→ **VORLIEGENDER TEXT**
Weiterhin überlegt sich der Therapeut vorher, ob er den Klienten anregt, die Karten zu ziehen oder auszuwählen. Entsprechend werden sie dann verdeckt oder offen ausgelegt. Beide Methoden haben Vor- und Nachteile, das richtet sich nach der Wesensart des Klienten. Erfahrungsgemäß öffnen sich durch das Ziehen der Karten gerade für rational betonte Menschen ganz neue Perspektiven. Die Methode kann auch im Laufe der Sitzung geändert werden, wichtig ist, dass sie sich für den Klienten stimmig anfühlt und dass der Therapeut offen für beide Varianten ist.
Bewährt hat es sich, eine Karte pro Gedankenschritt zu ziehen oder auszuwählen. Zum Beispiel:
- Karte Nr. 1 für das Anliegen oder die Frage
- Karte Nr. 2 für das gewünschte Ziel
- Karte Nr. 3 für die nächsten Schritte in Richtung des Ziels.

→ **AUFGABEN**
1) Gib einen Abschnitt des vorliegenden Textes wortgetreu wieder, beginnend bei den Worten "Weiterhin überlegt sich" und endend nach "beide Varianten ist.".
2) Nenne, wofür die Karte Nr. 2 im vorliegenden Text steht.

Datenauszüge:
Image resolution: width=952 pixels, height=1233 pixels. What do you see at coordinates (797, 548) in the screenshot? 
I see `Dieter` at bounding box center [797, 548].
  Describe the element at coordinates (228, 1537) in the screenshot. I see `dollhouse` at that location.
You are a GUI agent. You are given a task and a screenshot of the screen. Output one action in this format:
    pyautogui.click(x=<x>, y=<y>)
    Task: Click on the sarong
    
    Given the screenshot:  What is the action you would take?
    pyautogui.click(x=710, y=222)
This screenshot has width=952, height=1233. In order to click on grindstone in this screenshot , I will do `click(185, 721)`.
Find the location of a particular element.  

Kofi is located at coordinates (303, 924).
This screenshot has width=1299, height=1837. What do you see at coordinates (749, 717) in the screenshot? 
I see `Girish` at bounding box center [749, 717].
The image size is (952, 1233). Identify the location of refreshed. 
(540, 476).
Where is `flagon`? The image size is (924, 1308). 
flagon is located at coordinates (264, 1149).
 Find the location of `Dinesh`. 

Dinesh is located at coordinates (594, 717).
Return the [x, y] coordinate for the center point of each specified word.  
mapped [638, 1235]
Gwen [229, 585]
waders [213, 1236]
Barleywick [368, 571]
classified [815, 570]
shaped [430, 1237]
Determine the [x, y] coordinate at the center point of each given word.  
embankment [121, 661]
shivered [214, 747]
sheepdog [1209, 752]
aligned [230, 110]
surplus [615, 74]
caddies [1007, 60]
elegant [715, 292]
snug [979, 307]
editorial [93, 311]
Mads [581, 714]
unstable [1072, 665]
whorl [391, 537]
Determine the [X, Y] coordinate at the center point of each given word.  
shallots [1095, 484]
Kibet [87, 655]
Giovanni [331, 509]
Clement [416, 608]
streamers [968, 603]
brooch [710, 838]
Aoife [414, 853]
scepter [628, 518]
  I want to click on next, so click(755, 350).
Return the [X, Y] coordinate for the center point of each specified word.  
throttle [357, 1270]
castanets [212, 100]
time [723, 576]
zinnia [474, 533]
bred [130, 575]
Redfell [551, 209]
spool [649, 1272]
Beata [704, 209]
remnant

→ **ANTWORTEN JE AUFGABE**
1)
Weiterhin überlegt sich der Therapeut vorher, ob er den Klienten anregt, die Karten zu ziehen oder auszuwählen. Entsprechend werden sie dann verdeckt oder offen ausgelegt. Beide Methoden haben Vor- und Nachteile, das richtet sich nach der Wesensart des Klienten. Erfahrungsgemäß öffnen sich durch das Ziehen der Karten gerade für rational betonte Menschen ganz neue Perspektiven. Die Methode kann auch im Laufe der Sitzung geändert werden, wichtig ist, dass sie sich für den Klienten stimmig anfühlt und dass der Therapeut offen für beide Varianten ist.

2) Für das gewünschte Ziel.